Great design at its simplest, Everyday Shooter is a blast from beginning to end.

User Rating: 8 | Everyday Shooter PC
Pros: Neat, eye-catching abstract art style; Gameplay twists keep things interesting; Great fusion of music and gameplay

Cons: Not a whole lot of content included; Controls aren't quite as precise as necessary

Listen up game designers, this is how you do it. Everyday Shooter is simply awesome and awesomely simple. Without doing anything particularly complicated, Everyday Shooter manages to hit all the right notes while it lasts.

Everyday Shooter is a twin-stick shooter. You move with the arrow keys and shoot with WASD (unless you customize the controls otherwise; unfortunately you cannot fine tune them to be more precise). However, that's about where the game stops being ordinary, or "everyday."

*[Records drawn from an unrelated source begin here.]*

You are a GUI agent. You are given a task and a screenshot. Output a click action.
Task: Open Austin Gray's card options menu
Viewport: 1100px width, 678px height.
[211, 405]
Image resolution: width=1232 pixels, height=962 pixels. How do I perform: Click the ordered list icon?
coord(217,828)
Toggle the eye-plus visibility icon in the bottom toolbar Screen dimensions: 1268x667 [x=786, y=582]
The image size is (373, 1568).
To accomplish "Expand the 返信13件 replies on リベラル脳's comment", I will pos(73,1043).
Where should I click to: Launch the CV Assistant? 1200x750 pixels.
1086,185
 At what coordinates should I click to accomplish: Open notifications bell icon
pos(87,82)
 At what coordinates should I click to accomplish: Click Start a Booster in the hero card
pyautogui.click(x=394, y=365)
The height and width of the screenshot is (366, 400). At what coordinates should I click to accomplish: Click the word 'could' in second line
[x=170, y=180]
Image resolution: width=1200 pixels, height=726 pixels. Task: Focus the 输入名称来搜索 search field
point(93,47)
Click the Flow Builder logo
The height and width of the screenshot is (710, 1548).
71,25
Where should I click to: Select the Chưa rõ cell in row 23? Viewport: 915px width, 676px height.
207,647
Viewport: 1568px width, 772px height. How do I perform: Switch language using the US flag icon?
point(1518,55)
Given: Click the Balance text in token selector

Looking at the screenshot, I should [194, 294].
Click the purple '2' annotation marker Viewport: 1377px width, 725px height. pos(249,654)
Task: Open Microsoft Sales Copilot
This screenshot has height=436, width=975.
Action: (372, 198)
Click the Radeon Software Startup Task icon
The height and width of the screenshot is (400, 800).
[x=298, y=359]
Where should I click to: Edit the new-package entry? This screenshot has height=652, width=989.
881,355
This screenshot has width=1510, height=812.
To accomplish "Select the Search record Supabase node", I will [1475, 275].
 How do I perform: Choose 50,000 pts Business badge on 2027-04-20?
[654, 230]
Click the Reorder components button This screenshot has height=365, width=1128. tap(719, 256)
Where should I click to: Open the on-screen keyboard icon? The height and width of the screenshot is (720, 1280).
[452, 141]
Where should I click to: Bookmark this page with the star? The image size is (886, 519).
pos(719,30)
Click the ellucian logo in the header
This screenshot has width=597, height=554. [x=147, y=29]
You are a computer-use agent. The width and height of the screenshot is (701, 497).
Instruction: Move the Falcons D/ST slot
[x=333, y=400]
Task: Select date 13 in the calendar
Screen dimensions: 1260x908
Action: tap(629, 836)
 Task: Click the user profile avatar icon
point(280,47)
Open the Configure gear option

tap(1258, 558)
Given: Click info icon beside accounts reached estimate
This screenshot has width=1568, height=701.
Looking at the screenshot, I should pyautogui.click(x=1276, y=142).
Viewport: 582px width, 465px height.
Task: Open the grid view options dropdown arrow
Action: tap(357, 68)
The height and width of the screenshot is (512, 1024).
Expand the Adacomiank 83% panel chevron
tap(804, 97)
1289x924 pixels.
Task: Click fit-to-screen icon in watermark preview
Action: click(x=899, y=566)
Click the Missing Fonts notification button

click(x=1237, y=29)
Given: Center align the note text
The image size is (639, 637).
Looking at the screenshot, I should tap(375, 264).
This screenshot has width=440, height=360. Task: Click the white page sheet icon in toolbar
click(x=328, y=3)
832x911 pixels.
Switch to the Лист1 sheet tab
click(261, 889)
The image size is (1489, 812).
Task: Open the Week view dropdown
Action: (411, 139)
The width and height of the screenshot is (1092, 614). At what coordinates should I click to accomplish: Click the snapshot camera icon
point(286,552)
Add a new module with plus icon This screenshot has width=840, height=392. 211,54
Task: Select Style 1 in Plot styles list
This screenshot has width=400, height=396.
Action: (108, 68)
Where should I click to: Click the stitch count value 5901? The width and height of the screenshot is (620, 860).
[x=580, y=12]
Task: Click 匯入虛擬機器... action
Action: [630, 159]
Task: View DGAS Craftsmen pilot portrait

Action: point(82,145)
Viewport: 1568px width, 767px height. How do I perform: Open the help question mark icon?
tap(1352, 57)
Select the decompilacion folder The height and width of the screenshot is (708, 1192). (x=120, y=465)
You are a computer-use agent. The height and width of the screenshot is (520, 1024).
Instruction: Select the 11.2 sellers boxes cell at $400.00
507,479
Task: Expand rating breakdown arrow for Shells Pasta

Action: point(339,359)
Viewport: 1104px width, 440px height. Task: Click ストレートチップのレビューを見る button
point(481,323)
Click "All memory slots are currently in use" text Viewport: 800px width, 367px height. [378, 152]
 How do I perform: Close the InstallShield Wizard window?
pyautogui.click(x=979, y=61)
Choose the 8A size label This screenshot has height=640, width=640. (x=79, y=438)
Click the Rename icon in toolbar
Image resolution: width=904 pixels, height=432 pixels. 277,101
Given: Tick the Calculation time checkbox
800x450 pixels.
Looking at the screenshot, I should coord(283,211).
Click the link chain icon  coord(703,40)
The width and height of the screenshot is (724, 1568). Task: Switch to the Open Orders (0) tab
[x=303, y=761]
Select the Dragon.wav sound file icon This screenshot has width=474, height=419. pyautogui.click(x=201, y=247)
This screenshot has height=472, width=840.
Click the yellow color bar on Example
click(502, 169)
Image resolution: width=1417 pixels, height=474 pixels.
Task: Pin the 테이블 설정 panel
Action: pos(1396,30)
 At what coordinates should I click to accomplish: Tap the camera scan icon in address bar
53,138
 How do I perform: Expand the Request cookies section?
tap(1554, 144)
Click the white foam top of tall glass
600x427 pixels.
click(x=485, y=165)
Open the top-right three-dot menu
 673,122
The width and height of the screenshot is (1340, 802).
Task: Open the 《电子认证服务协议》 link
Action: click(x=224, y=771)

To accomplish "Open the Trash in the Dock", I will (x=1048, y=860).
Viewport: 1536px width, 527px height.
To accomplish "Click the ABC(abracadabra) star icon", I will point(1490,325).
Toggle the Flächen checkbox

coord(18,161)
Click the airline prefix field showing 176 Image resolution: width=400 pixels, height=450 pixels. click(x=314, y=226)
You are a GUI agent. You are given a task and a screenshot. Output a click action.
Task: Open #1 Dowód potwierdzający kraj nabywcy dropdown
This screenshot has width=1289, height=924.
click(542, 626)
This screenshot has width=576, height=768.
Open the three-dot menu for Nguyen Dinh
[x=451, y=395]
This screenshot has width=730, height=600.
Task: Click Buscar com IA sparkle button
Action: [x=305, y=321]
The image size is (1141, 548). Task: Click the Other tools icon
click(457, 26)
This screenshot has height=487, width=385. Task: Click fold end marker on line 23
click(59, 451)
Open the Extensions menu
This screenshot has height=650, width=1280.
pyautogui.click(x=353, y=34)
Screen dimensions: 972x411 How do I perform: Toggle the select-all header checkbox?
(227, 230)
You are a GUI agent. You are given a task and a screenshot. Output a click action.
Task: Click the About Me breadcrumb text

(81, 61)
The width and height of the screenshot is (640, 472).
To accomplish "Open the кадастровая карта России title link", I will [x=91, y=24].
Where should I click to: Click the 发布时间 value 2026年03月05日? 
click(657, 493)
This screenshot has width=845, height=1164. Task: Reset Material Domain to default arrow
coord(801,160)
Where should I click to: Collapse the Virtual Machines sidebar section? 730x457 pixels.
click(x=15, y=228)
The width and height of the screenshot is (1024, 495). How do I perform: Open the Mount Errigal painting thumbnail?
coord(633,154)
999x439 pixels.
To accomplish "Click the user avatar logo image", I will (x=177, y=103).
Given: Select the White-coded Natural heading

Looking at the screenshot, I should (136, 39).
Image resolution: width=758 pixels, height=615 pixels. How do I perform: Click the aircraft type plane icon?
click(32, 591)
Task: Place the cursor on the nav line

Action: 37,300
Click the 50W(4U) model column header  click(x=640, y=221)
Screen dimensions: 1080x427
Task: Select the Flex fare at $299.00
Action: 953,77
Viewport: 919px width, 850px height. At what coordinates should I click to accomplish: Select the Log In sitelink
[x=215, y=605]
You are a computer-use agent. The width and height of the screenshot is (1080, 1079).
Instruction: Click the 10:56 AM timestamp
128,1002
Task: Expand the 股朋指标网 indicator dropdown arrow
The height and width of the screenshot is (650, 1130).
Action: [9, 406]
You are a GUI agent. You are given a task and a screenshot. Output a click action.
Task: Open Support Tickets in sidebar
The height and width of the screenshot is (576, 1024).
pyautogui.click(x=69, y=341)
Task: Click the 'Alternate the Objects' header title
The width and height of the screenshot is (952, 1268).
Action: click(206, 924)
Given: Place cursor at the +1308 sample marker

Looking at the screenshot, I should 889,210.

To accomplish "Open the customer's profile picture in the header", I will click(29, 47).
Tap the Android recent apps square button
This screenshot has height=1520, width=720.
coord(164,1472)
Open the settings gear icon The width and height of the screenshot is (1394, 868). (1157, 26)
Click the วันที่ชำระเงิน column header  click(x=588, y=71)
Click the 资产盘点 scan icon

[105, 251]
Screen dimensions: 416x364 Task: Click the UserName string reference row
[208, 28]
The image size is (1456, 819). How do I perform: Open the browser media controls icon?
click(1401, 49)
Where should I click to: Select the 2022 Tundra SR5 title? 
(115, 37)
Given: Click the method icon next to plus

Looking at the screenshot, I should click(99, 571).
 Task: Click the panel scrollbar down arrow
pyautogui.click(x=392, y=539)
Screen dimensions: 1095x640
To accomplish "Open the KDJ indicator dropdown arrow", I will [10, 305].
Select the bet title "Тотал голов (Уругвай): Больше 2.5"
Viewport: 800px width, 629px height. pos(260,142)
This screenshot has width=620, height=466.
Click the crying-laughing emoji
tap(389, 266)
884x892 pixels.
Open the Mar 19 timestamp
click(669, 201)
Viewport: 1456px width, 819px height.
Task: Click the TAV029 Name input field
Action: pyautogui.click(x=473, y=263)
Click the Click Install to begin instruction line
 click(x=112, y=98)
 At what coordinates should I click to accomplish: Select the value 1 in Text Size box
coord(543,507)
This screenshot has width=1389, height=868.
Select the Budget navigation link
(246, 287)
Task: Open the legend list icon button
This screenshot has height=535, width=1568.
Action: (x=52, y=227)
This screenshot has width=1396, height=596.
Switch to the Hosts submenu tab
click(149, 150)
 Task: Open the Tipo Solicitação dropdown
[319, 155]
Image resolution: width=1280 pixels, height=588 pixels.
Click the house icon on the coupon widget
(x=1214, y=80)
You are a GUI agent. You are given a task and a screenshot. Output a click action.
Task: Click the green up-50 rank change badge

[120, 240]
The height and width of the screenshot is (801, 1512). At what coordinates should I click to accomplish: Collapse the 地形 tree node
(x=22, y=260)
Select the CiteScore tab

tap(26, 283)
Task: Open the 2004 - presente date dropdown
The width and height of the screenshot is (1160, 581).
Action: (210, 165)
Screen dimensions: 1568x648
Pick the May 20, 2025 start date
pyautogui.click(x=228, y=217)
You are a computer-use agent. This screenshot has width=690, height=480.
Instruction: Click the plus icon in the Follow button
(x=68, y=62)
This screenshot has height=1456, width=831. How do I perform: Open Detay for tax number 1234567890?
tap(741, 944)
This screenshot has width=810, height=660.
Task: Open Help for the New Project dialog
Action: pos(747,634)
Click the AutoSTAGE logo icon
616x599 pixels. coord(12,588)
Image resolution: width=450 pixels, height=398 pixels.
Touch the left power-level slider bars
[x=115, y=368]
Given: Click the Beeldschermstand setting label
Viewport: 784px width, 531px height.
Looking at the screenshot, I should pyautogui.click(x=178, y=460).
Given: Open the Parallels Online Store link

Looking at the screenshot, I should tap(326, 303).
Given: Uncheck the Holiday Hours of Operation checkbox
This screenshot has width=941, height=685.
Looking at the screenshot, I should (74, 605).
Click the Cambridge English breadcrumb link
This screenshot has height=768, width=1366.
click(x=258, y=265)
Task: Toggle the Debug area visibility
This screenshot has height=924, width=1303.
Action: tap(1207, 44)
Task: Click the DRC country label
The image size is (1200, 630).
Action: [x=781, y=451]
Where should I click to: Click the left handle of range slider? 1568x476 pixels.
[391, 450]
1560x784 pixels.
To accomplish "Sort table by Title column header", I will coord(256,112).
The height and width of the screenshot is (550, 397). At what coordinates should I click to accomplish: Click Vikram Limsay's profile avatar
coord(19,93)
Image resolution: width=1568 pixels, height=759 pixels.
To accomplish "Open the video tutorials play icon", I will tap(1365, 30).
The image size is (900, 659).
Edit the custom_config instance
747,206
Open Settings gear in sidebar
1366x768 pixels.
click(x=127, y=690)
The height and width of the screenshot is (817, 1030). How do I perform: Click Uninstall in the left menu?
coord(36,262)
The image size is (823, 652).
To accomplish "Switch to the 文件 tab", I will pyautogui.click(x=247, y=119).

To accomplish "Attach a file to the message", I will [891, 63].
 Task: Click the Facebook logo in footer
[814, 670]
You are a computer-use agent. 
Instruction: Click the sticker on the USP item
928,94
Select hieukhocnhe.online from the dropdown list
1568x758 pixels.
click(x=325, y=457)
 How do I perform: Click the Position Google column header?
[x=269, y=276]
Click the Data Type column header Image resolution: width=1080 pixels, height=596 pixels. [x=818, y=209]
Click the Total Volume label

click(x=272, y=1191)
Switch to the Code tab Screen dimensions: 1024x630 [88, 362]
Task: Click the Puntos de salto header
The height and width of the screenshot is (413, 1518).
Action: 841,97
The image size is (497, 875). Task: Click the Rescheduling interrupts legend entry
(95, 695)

Even though you may never use any controls other than move and shoot, Everyday Shooter still shows remarkable depth and variety. Instead of giving you points for killing enemies for surviving as long as you can, Everyday Shooter challenges you to pick up white blocks. The way you earn these blocks varies greatly across the game's seven wildly different levels. In one level you might earn them by setting off explosions that catch groups of enemies; in another you may shoot attached enemies to start a chain reaction. Each level keeps things fresh with a gameplay twist, and by and large the game succeeds for it.

To discover each twist you need to watch the visuals closely, which themselves also play into the game's favor. Everyday Shooter has an abstract style, with graphics largely composed of simple shapes, and unrelated imagery like robots, eyes, and planes. The styles capture a remarkable variety of tones, always creating for an exciting sense of discovery on each level.

The way music works is even better. In each level of Everyday Shooter a guitar plays a simple riff in the background. As you shoot things, cause chains, etc. new guitar sounds are layered on top. When you succeed at creating large combos, it feels like an arrhythmic guitar symphony is playing along to your actions, and it's just sublime.

Of course, there naturally must be a downside to all this: there's just not much of Everyday Shooter. Initially the game seems large, since you have to start from the beginning each time you get a game over (which is frequent when you're learning the ropes-make no mistake, Everyday shooter is hard). However, you are able to progress further as you learn the mechanics and purchase more starting lives; once you purchase a few starting lives to make things easier, you'll find that the game barely takes a couple hours to beat entirely. Sure, there's plenty of incentive to replay the levels a few times to shoot for scores, but all things considered, Everyday Shooter doesn't have much to offer.

However, this is largely irrelevant, because this game is worth your time anyway. It's a simple joy, a remarkable case of pure, rock solid, game design, and it's definitely a good purchase if you believe in quality over quantity.